WHAT IS ASKED »
(1) In the forum excerpt, what does the gas engine run at low speed in the design that pkulak favors?
(2) Duplicate the stretch of the forum excerpt from "AC motors (like" through "construction)".

AC motors (like the ones Tesla use), work by pushing a sinusoidal wave around
the "outside" of the stator, while a similar sinusoidal wave (at a retarded
phase) is run inside the stator. This creates a magnetic field which is
"ahead" of the stator's field (well in forward mode) which "pulls" it toward
the field. The torque curve is "constant" and the speed is limited only by how
well you can modulate that voltage. (and of course the mechanical
construction)

------
pkulak
That power-split device is genius. But, I'm a fan of the latest trend where
you put enough batteries in to supply the power needed to completely propel
the car by electric motor. That way, the gas engine only runs a generator at
low speed (series hybrid), then clutches in directly to the wheels to avoid
conversion losses at freeway speed. You still have no "gears" (so it feels
like driving a CVT), but the design is far simpler and even more efficient.
The Mitsubishi PHEV does this, as well as the new Accord Plugin (I think).

SOURCE MATERIAL »
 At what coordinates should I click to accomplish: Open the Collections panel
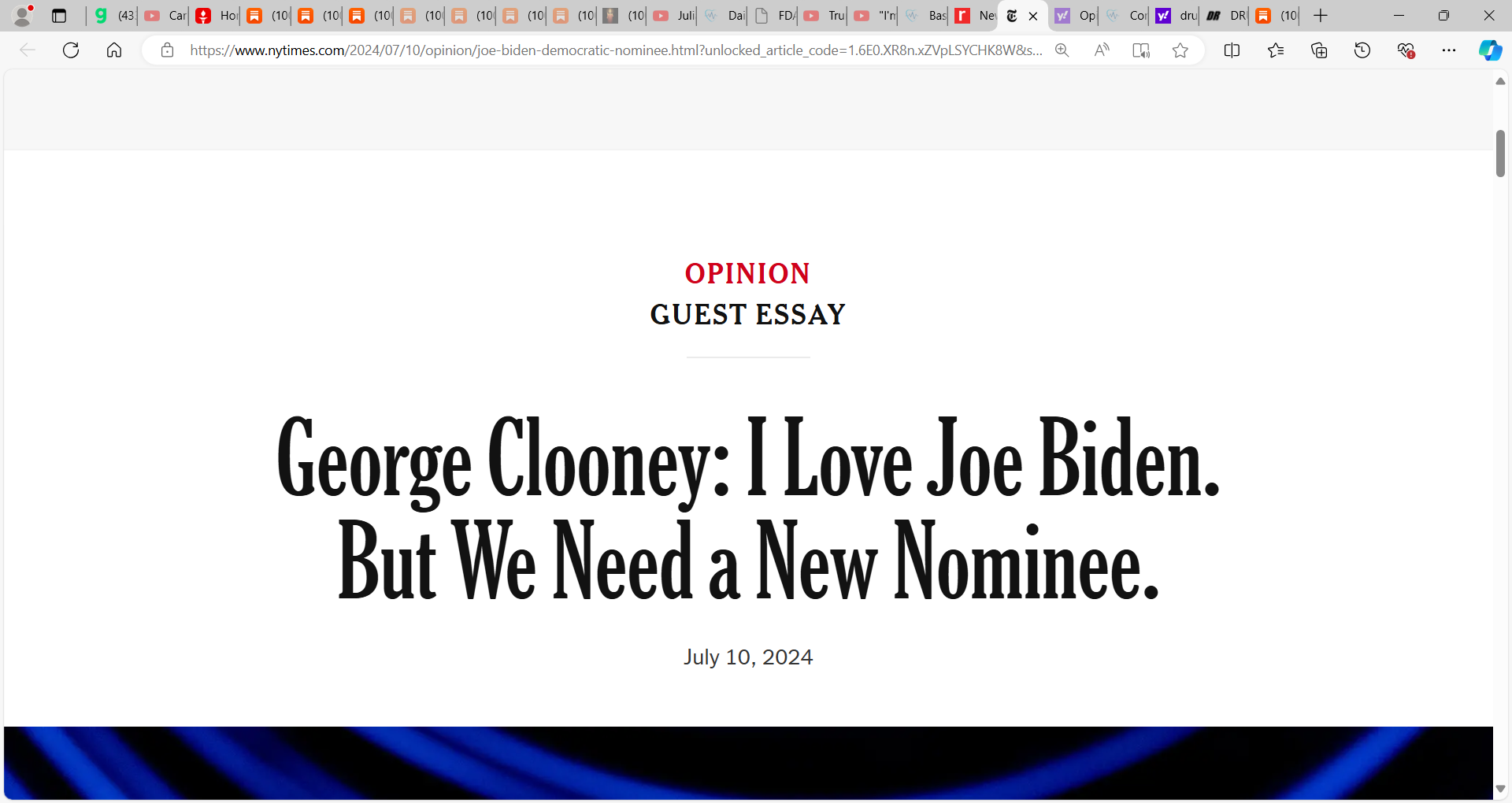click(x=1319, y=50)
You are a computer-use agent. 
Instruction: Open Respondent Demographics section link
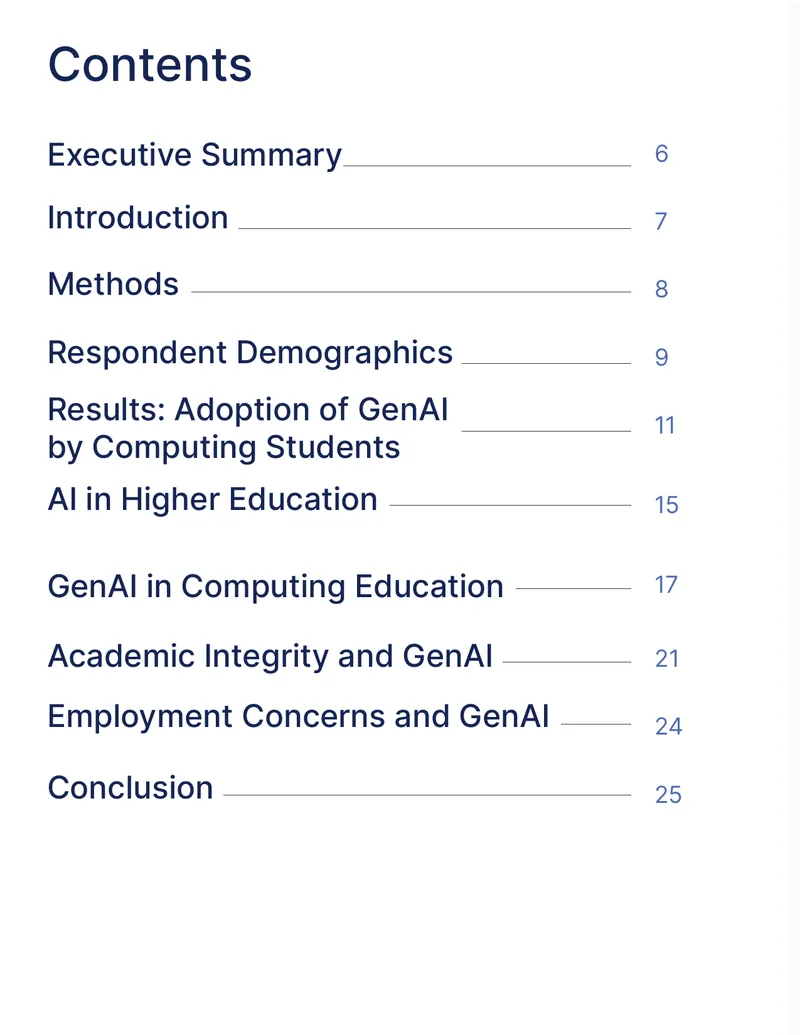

RESPONSES TO THE EXERCISE »
(1) A generator.

(2)
AC motors (like the ones Tesla use), work by pushing a sinusoidal wave around
the "outside" of the stator, while a similar sinusoidal wave (at a retarded
phase) is run inside the stator. This creates a magnetic field which is
"ahead" of the stator's field (well in forward mode) which "pulls" it toward
the field. The torque curve is "constant" and the speed is limited only by how
well you can modulate that voltage. (and of course the mechanical
construction)